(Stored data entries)
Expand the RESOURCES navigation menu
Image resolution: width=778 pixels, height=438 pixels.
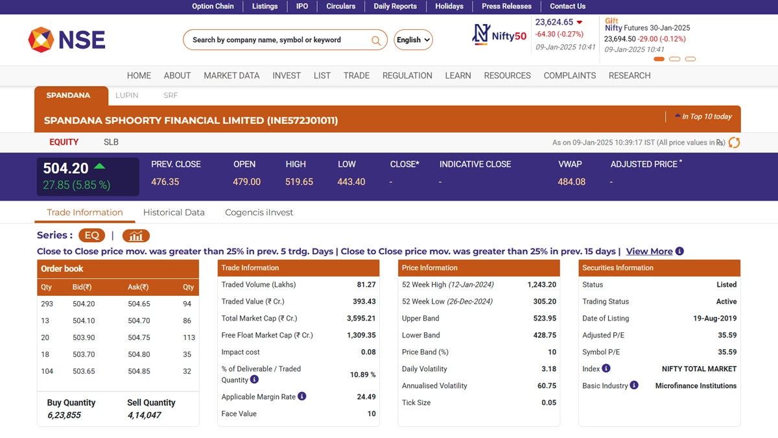pos(507,75)
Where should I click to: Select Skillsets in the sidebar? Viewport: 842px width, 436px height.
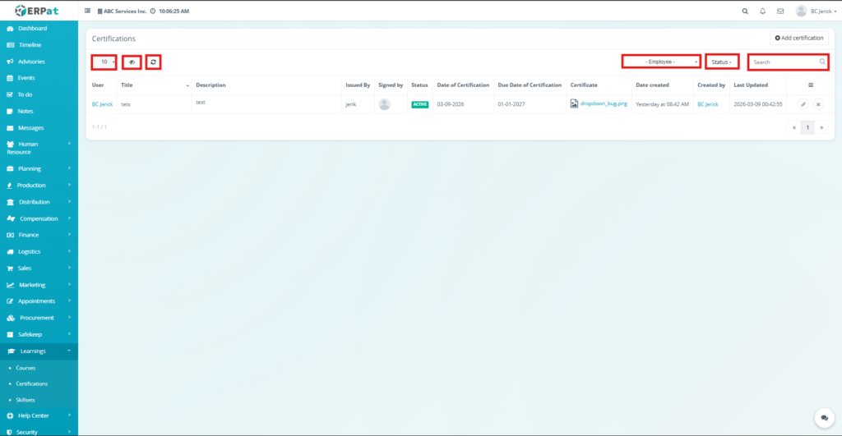[27, 399]
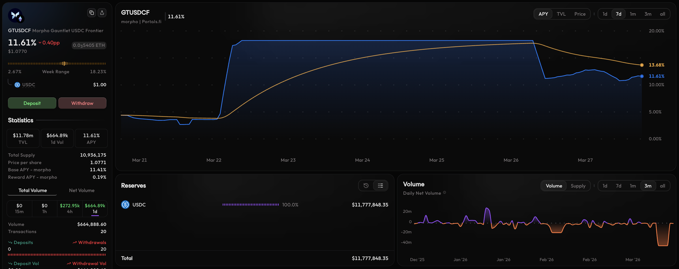Click the Daily Net Volume info icon
Image resolution: width=679 pixels, height=269 pixels.
coord(444,193)
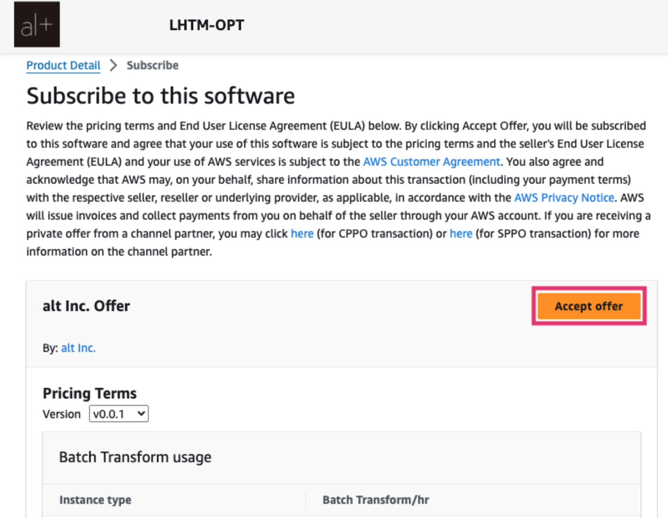668x518 pixels.
Task: Click the Batch Transform usage section header
Action: [135, 457]
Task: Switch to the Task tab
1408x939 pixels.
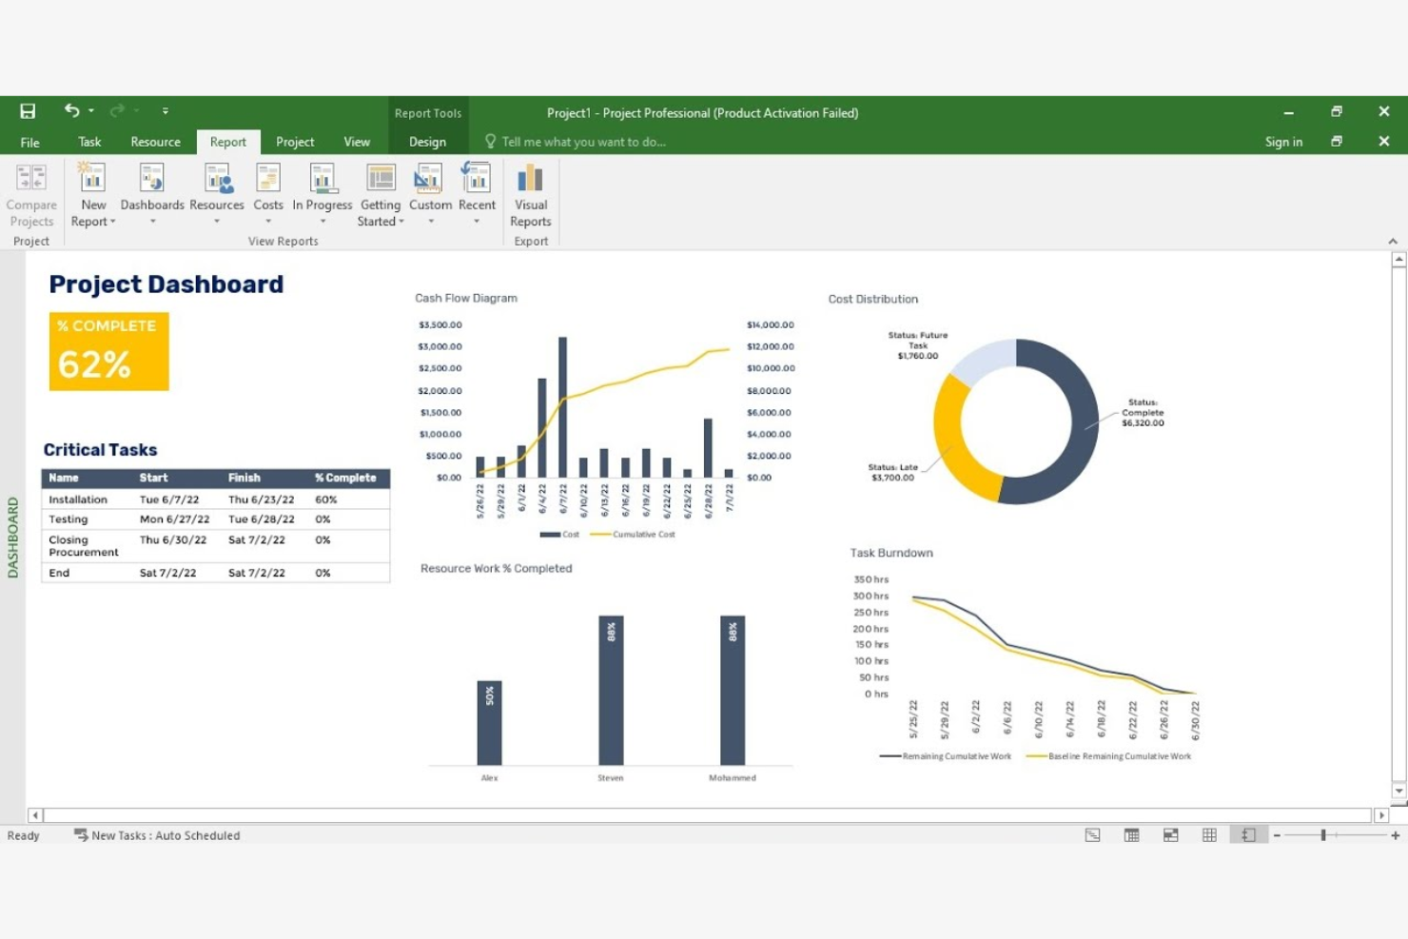Action: click(88, 141)
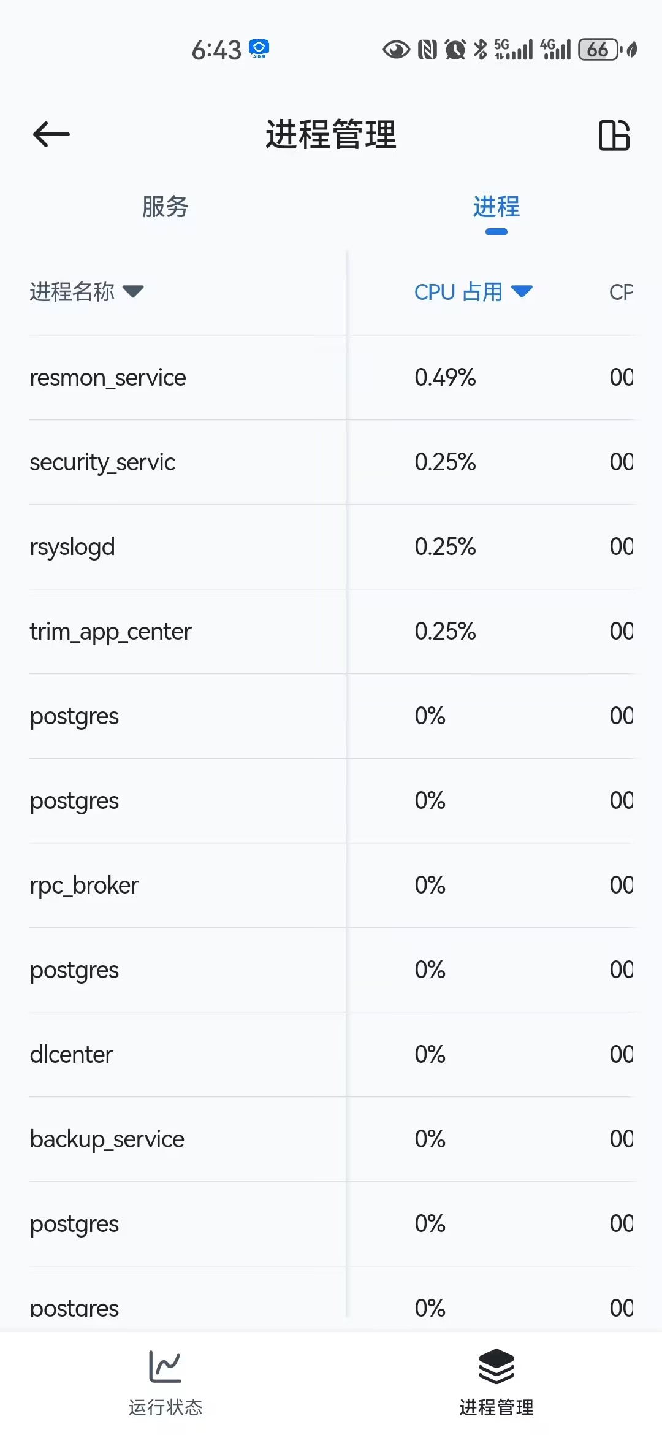Toggle CPU 占用 sort arrow
Viewport: 662px width, 1435px height.
(522, 291)
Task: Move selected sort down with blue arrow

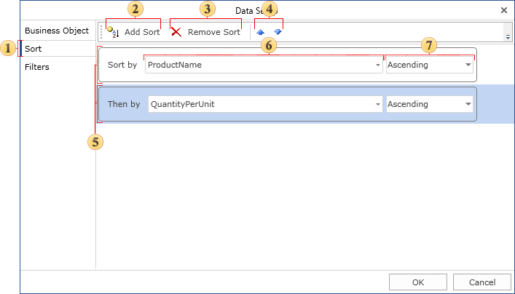Action: pyautogui.click(x=278, y=32)
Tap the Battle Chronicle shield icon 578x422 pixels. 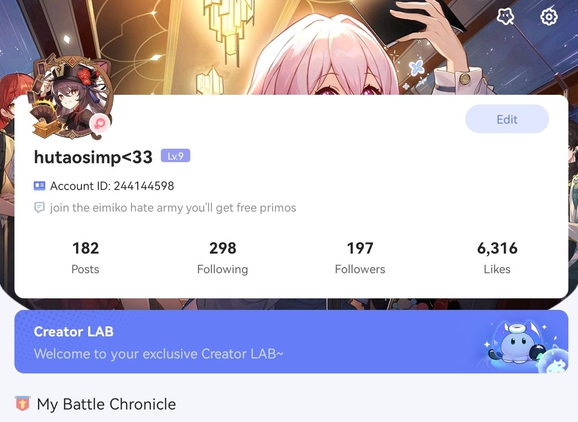click(x=23, y=404)
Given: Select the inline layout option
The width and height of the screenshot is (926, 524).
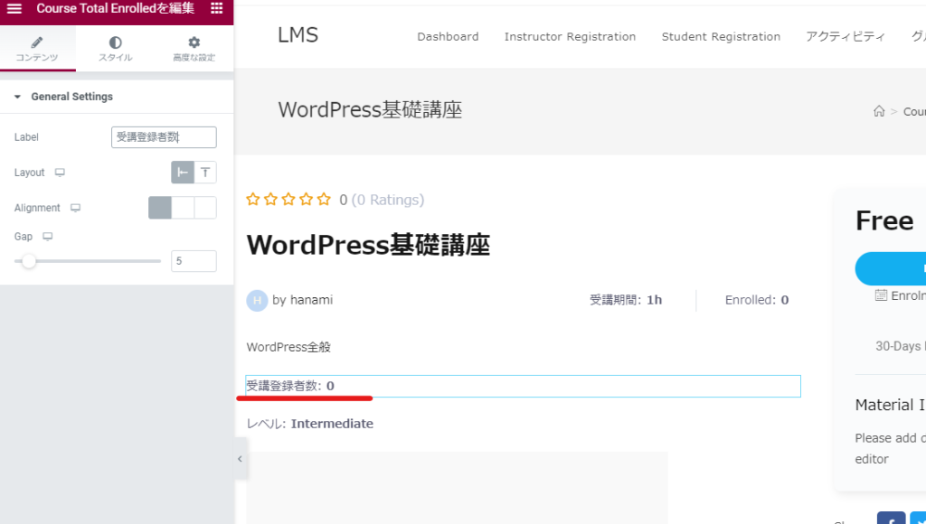Looking at the screenshot, I should (x=183, y=173).
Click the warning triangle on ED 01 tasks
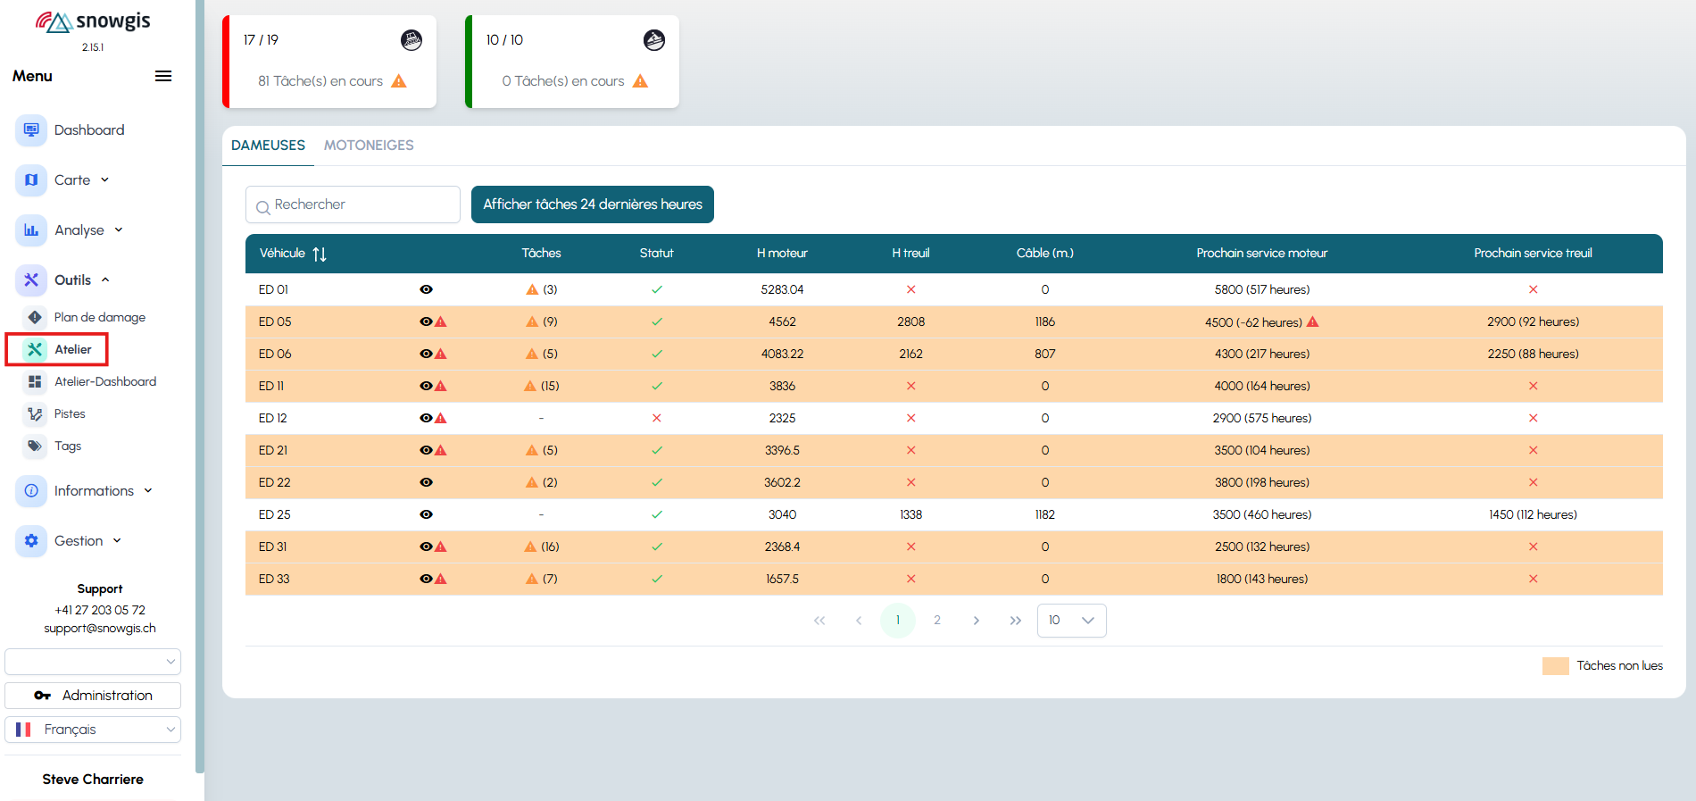 click(532, 289)
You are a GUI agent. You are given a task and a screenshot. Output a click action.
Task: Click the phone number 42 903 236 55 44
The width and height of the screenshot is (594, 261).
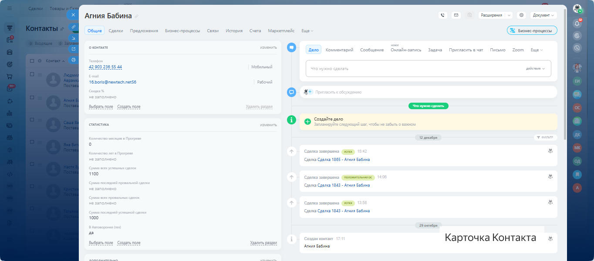tap(105, 67)
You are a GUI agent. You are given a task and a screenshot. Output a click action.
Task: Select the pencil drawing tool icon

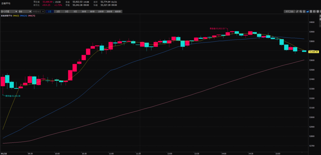tap(297, 11)
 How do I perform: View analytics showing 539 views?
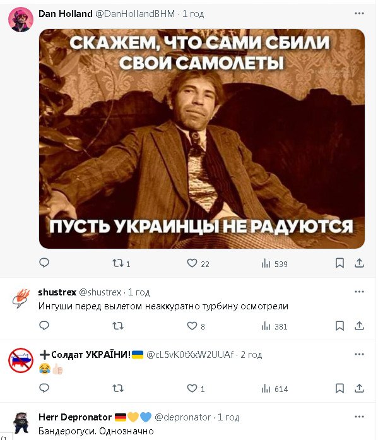point(275,263)
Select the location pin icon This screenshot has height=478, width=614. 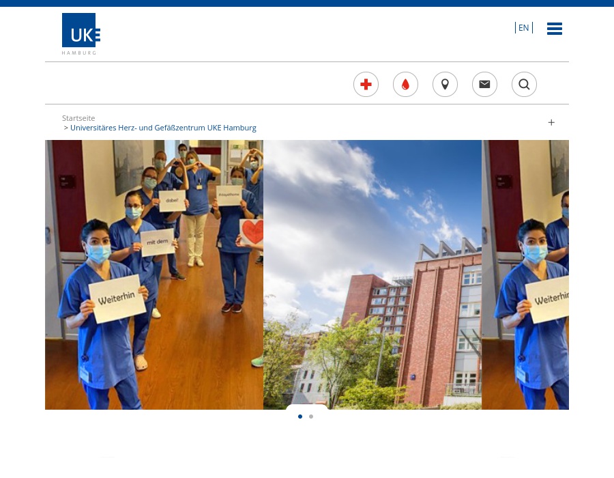click(445, 84)
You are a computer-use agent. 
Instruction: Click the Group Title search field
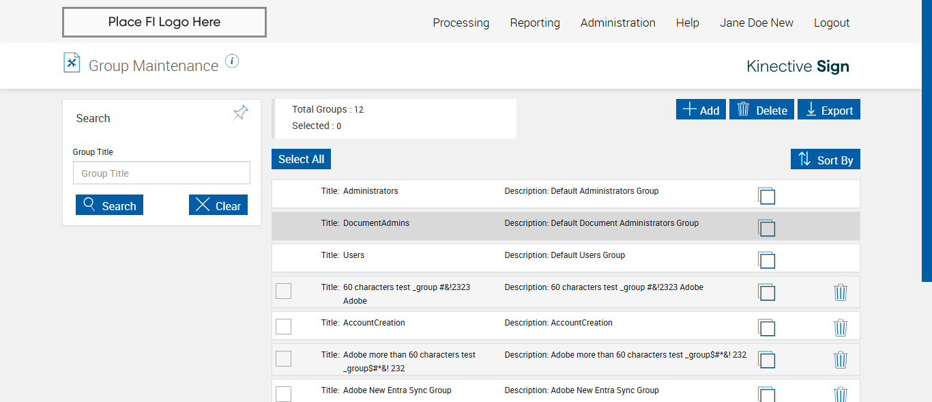pos(162,173)
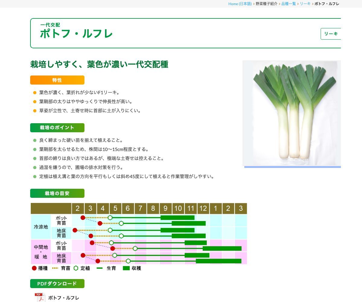The width and height of the screenshot is (362, 302).
Task: Open the ポトフ・ルフレ PDF download link
Action: pyautogui.click(x=64, y=298)
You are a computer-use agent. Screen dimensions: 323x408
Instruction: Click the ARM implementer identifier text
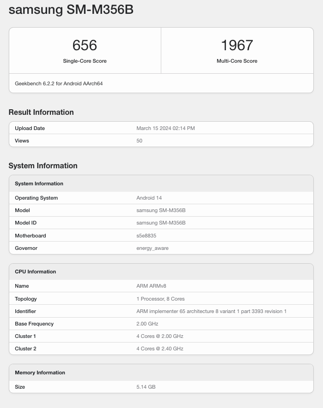[x=211, y=311]
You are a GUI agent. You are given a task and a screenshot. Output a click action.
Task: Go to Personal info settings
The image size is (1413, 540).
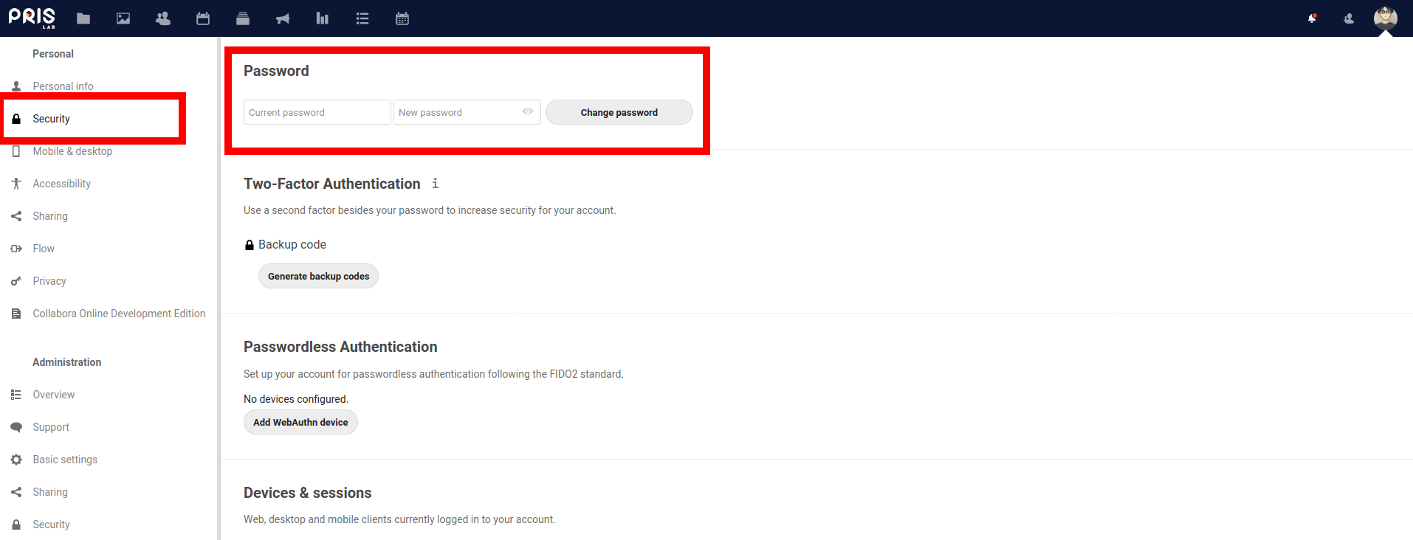[63, 86]
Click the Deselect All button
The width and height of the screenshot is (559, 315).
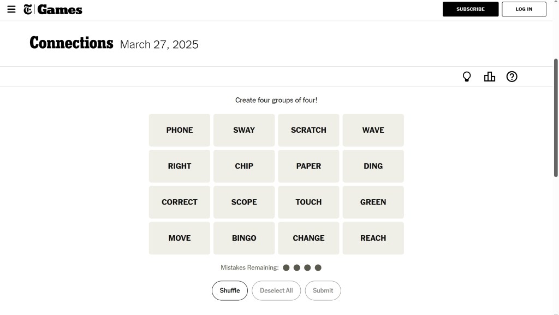click(276, 290)
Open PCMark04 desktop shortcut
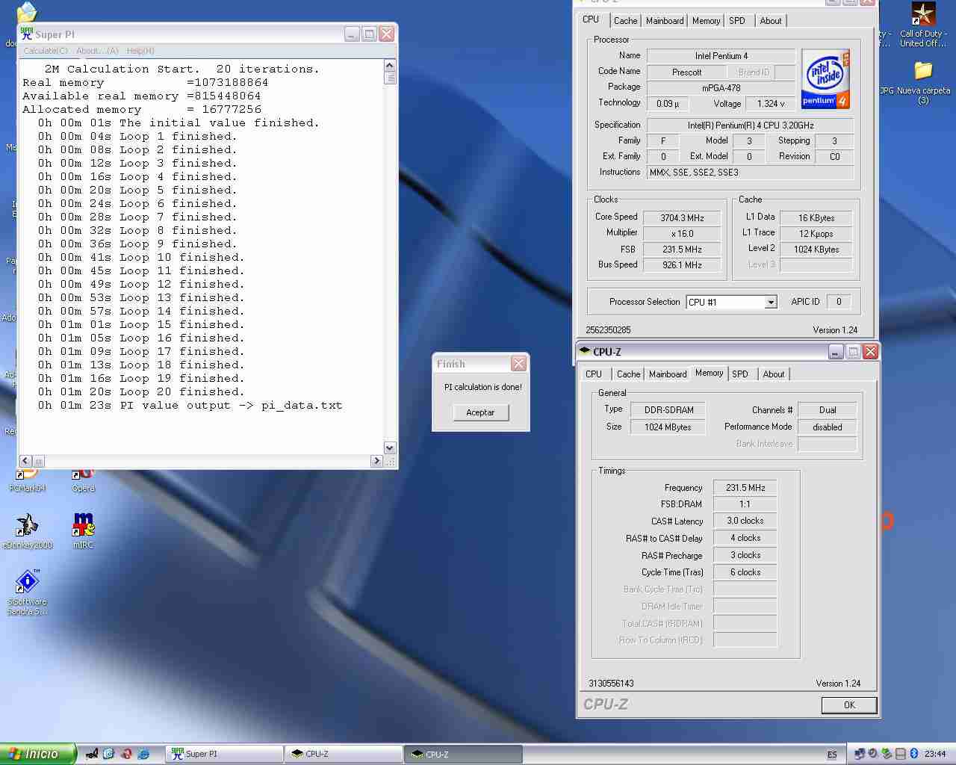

▶ PROBLEM:
Produce an exact copy of the lines from the line containing "Instruction: Click the Group" through the last line of the records, with no pictures and no other text.

▶ ANSWER SPACE:
Instruction: Click the Group Title search field
pos(162,173)
The width and height of the screenshot is (362, 302).
Task: Open the ポトフ・ルフレ PDF download link
Action: pyautogui.click(x=64, y=298)
You are a computer-use agent. Screen dimensions: 323x408
Instruction: Click the ARM implementer identifier text
[x=211, y=311]
You are a GUI agent. You are given a task and a screenshot. Output a click action.
Task: Go to Personal info settings
The image size is (1413, 540).
[63, 86]
Click the Deselect All button
The width and height of the screenshot is (559, 315).
click(276, 290)
Open PCMark04 desktop shortcut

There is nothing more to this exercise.